In September 2017 . . . we found there was an excess of 574 deaths above what would have been expected in a year without the storm. The death toll continued to mount every day, with an excess of 697 deaths in October, 347 in November, 479 in December, 558 in January, and 320 in February, for a total of 2,975.

In other words, the hurricane killed two-thirds as many people in months five and six as it killed in months one and two. This justifies some skepticism, but power wasn’t fully restored on the island for nearly a year, and months five and six happened to be January and February. “Mortality always peaks in winter, and in this case it was probably exaggerated by the lack of resources,” says John Sandberg, an associate professor at GWU’s Milken Institute who played a major role in conducting the analysis. He added, though, that the precise nature of the elevated mortality is something that still needs to be studied more.

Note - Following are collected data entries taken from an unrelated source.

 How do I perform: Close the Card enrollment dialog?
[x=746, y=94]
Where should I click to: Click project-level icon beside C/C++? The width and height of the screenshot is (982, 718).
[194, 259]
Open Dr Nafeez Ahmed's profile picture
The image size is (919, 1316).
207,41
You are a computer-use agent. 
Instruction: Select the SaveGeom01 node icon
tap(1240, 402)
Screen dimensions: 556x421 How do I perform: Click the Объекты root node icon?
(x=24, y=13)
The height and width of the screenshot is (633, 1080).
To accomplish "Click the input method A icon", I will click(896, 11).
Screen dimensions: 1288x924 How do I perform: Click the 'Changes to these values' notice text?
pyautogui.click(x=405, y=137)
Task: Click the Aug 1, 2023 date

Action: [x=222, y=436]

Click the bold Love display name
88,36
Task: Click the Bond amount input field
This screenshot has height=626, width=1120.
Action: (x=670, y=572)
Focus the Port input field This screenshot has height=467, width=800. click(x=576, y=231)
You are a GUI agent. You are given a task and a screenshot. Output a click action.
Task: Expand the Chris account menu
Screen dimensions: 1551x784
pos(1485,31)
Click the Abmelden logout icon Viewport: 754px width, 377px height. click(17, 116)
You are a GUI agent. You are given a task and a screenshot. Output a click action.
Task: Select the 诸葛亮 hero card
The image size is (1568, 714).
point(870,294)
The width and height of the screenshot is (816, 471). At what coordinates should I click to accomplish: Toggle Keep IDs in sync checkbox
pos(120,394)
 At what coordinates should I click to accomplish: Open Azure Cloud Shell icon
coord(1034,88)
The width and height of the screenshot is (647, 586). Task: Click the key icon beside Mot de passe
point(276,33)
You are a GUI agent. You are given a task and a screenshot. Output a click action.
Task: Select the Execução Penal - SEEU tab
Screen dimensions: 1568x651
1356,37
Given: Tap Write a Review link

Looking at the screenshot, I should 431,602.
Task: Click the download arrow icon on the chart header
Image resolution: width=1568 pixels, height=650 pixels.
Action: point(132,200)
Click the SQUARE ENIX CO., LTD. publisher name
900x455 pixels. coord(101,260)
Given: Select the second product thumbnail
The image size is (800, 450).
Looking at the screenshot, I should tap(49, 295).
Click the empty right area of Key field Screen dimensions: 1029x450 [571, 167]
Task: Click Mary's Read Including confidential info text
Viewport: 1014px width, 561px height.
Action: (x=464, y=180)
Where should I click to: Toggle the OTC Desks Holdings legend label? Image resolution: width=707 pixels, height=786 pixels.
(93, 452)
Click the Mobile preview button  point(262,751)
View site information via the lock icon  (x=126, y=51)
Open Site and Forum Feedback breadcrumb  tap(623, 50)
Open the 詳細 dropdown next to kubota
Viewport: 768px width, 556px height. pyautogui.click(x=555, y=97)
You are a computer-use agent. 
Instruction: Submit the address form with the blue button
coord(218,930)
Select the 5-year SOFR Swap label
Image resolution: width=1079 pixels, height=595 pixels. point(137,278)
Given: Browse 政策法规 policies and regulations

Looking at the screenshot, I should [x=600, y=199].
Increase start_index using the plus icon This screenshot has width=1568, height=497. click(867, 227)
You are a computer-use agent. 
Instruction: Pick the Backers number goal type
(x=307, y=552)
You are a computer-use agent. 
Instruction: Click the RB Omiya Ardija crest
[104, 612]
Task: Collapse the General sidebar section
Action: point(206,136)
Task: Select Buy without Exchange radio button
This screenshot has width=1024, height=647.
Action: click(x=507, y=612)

Then there’s the adjustment for displacement. The adjustment becomes bigger over time, and it becomes truly huge in the last few months. The final month’s death rate is adjusted all the way from about 6.5 to about 8 per 10,000, an increase of maybe 20 to 25 percent. (See Figure 1 on page 8.) That strikes me as a pretty big adjustment when only 8 percent of the population left.

When I asked Sandberg about the adjustment, he gave me some more details on how it’s made. Essentially, the adjustment grows over time because the number of people who’ve left accumulates, and (using data on airline travel) it accounts for the age and sex of those who left, as well as the socioeconomic status of the municipalities they came from. There will be data on this in the technical report, but he was not able to share it before the report’s release. This is an aspect of the study that deserves careful scrutiny once the precise calculations are made clear.

In addition, Sandberg says, the full report will reconcile the various other estimates that have been made — even the Harvard survey is wholly consistent with the GWU report, not just because of that survey’s wide confidence interval, but also because the main estimate comes down dramatically when the proper technical adjustments (for household size) are made.

Again: Take this study seriously even though the president attacked it, but don’t take it as gospel just because the president attacked it. The estimate comes with a confidence interval running from 2,658 to 3,290; its full methodology is not even public yet — and it’s based on counting death certificates, which the report says were often not filled out correctly, adding another layer of uncertainty.

And no matter what the death toll was, let’s think about how government agencies can do better in the future. The GWU study makes a lot of recommendations for Puerto Rico in that regard; if the president wanted to use it for political purposes, that might have been a better place to start.